Advent
Sunday 2 December marked the beginning of a period of hope and promise in the Christian Church's year that culminates in the coming - the Advent - of Jesus at Christmas (25 December).
Advent and Lent (the latter being a period of abstinence and fasting prior to Holy Week and Easter, which recall the death and resurrection of Jesus) are the two most important seasons in the Christian calendar. Both bear striking resemblances to - as well as important distinctions from - the month of Ramadhan in the Muslim year.
A Christian's readings and prayers during the season of Advent pick up the themes of expectancy and longing which were central to the experience of God of the people of Israel in the pre-Christian period. The prophets anticipated the coming of the Messiah, which Christians believe occurred in Bethlehem 2,000 years ago. Christians today celebrate in symbolic form the reality of their own lives and of all people's destiny with God: Christians believe that he who came in human form two centuries ago is also he who will come again.
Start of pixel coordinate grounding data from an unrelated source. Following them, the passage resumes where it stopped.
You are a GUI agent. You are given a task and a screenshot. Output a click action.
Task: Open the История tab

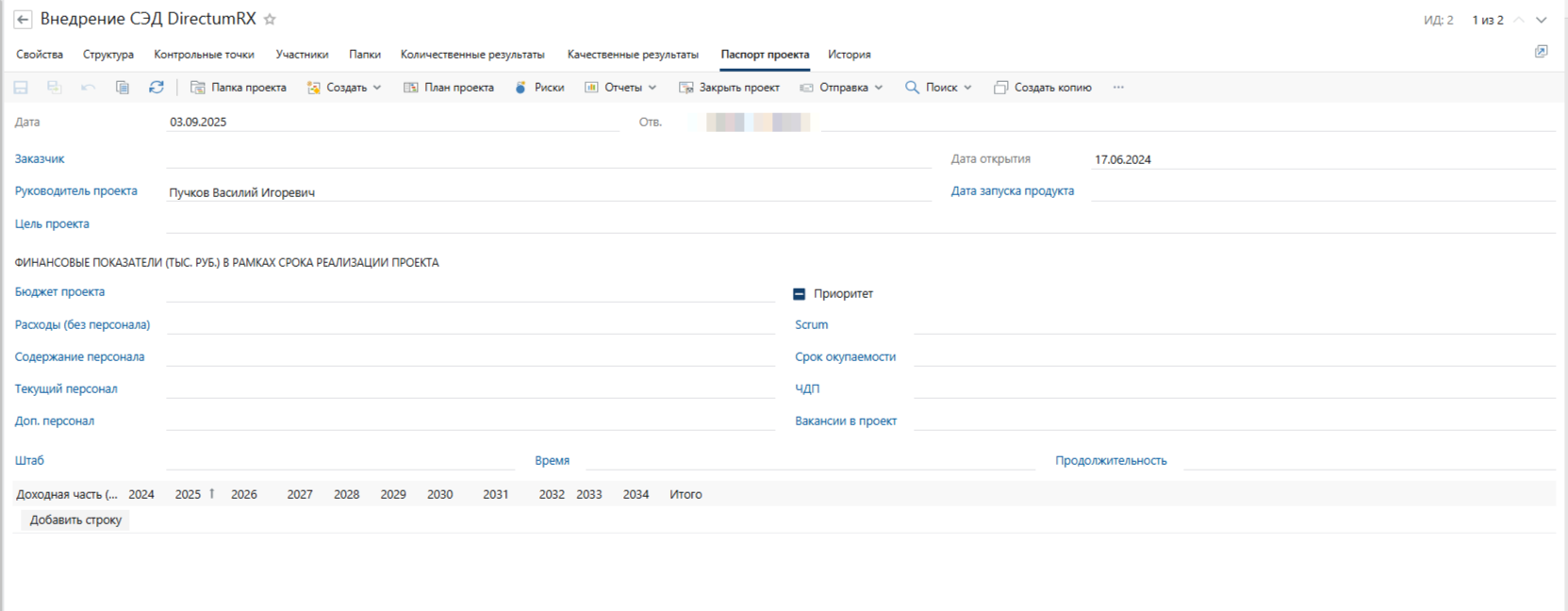pyautogui.click(x=849, y=55)
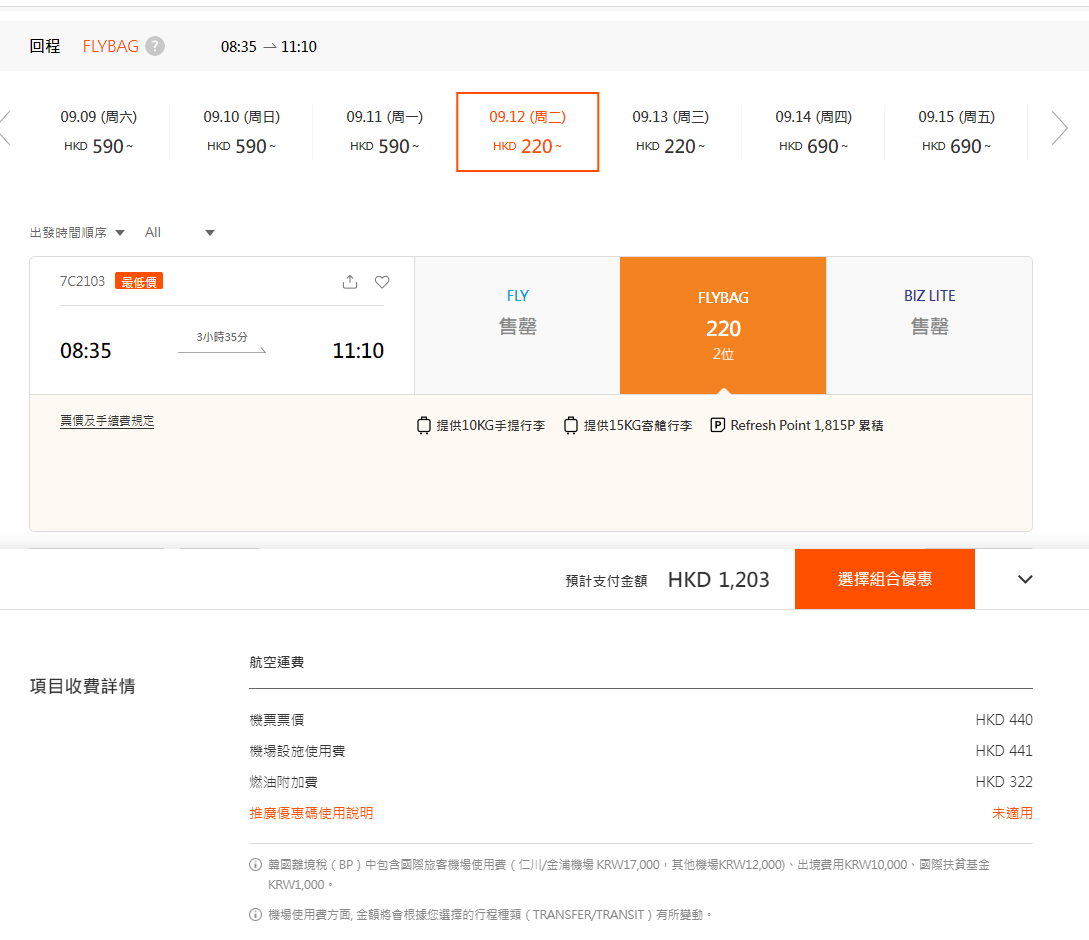Screen dimensions: 1089x940
Task: Select the 09.13 (周三) date tab
Action: point(669,131)
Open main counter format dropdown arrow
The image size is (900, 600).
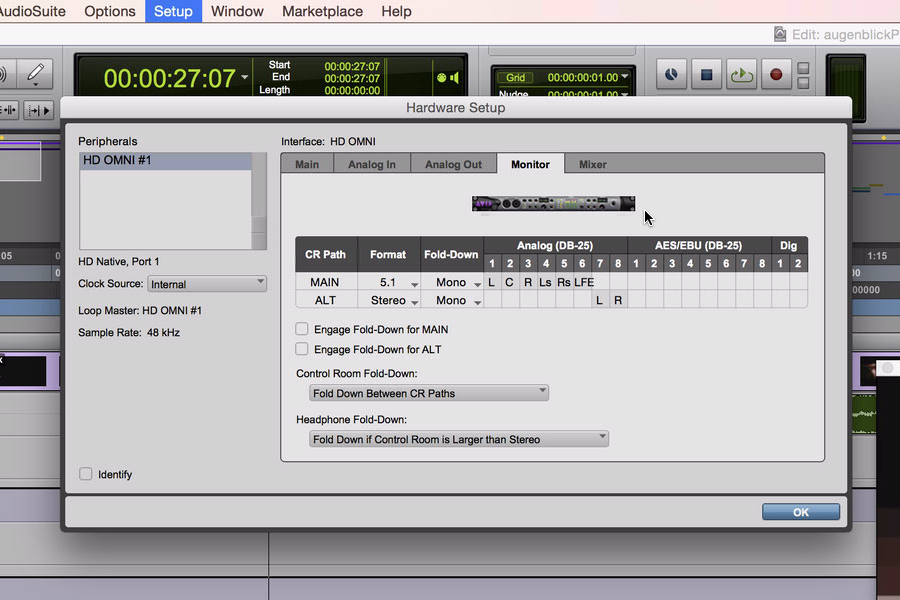(245, 77)
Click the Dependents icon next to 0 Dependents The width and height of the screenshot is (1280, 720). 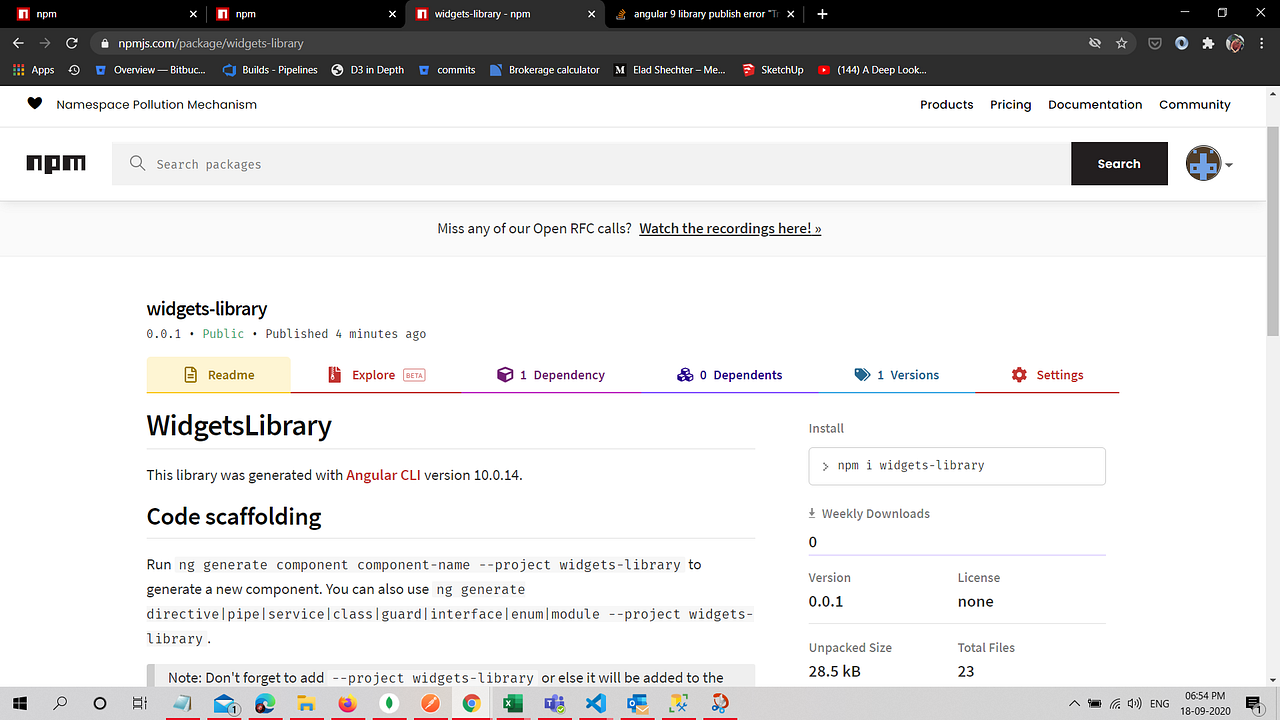tap(686, 374)
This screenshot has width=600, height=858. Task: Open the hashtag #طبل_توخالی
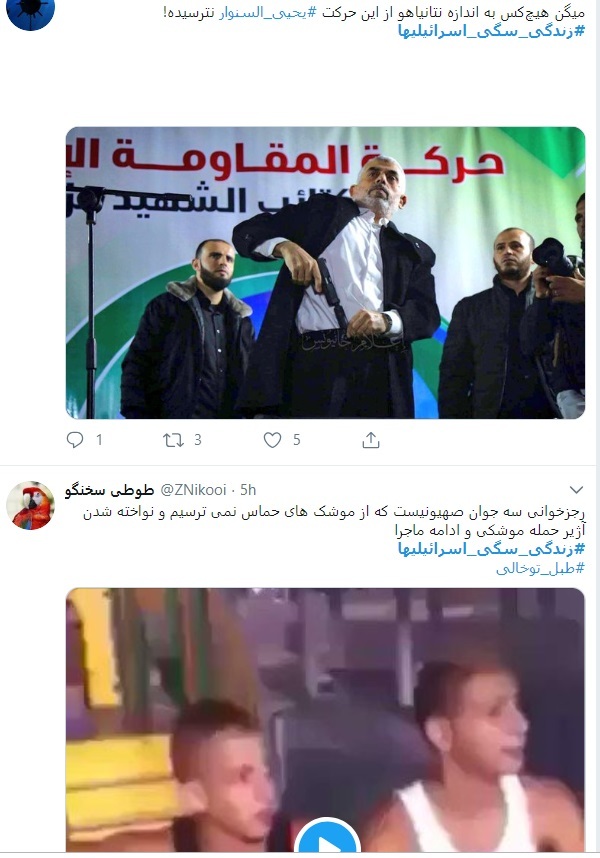pyautogui.click(x=540, y=569)
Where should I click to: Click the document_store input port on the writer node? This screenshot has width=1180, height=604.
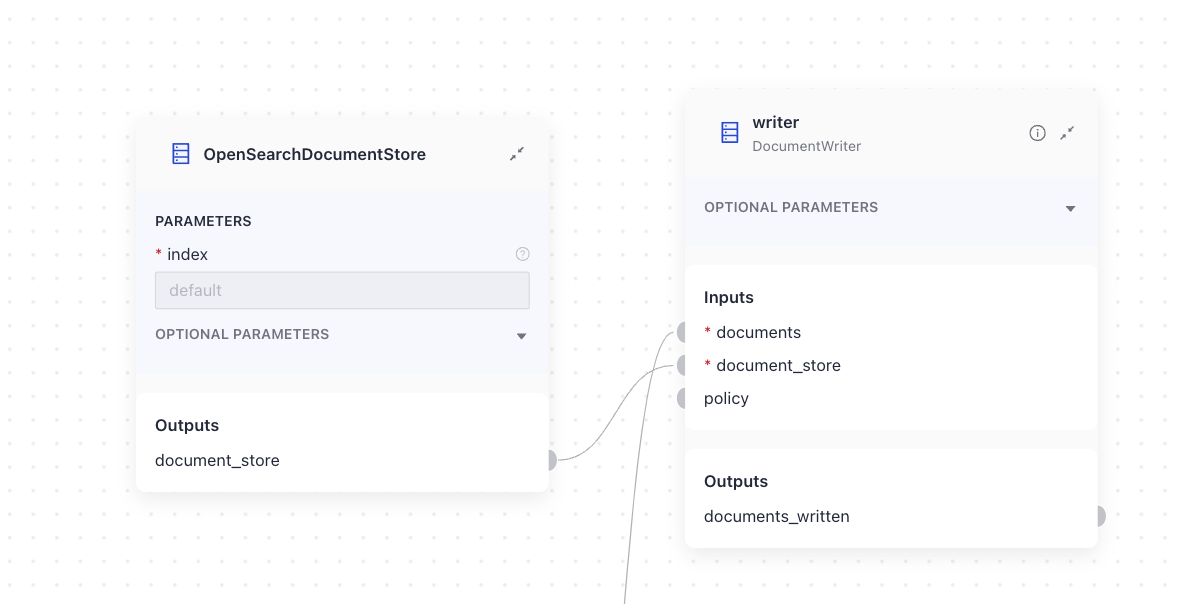click(x=681, y=365)
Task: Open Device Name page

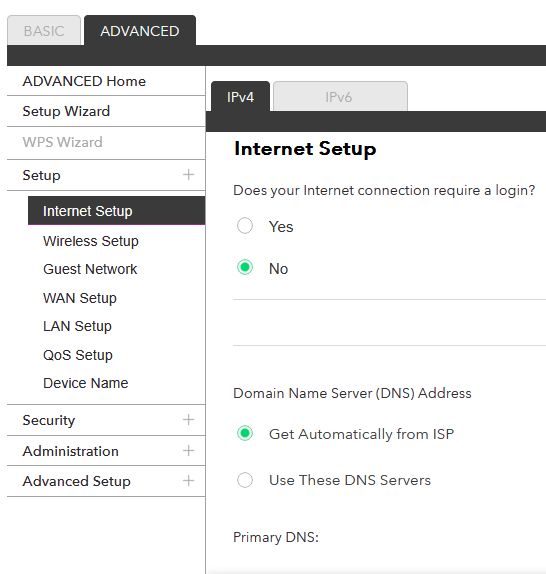Action: coord(86,383)
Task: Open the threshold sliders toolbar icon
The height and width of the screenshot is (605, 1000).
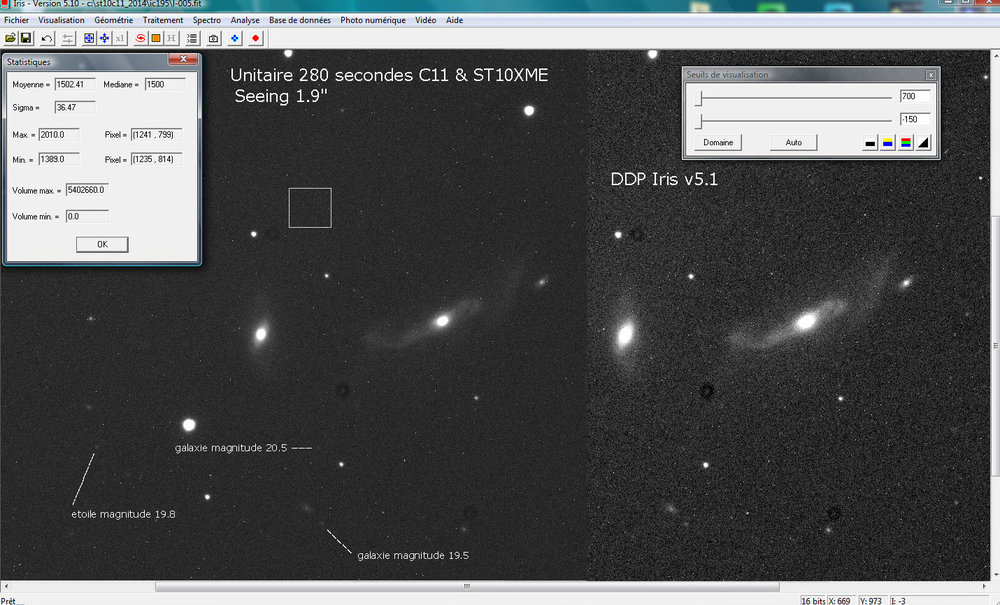Action: click(67, 38)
Central to my Christian faith is the belief that in Jesus, God accepted a human body and mind; God was immersed in human history. Jesus was Emmanuel, which means 'God with us'. Because God has adopted human form, God identifies with the human condition in its struggles and successes, its pain and its joy. God is one with us.
For Christians this is, of course, a significant departure from Jews and Muslims - other 'people of the book' - for neither Jews nor Muslims believe that Jesus is in any sense divine. There is much that divides the three Abrahamic faiths.
There is also much that is common, including a shared line of prophecy, the belief in a single Godhead (how that sits with the concept of divinity in Jesus will have to be the subject of a separate article!) and the expectancy of a final day of reckoning. God-willing, we will also share a life hereafter.
How does this particular Muslim-Christian household mark the parallel periods of Ramadhan and Advent? We have two calendars running side by side, which our two (Muslim) children follow with equal enthusiasm. There is considerable excitement and expectancy in the approach to Eid-Ul-Fitr and Christmas Day, and both festivals will be marked by exchanges of gifts and family gatherings. The daily identification with the poor as (Muslim) Mum fasts will be mirrored by (Christian) Dad's reflections on Jesus's identification with the weak and vulnerable in his birth, as an outcast in a stable.
Perhaps more importantly for our shared life as a mixed-faith family, however, is the divinely inspired sense of awe and compassion which touches our lives and which is, for me, beautifully captured in these words of Maria Boulding, a contemplative Christian nun. I believe that the Advent longing spoken of here transcends the boundaries of religion.
If you want God, and long for union with him, yet sometimes wonder what that means or whether it can mean anything at all, you are already walking with the God who comes. If you are at times so weary and involved with the struggle of living that you have no strength even to want him, yet are still dissatisfied that you don't, you are already keeping Advent in your life. If you have ever had an obscure intuition that the truth of things is somehow better, greater, more wonderful than you deserve or desire, that the touch of God in your life stills you by its gentleness, that there is mercy beyond anything you could ever suspect, you are already drawn into the central mystery of salvation (from The Coming of God).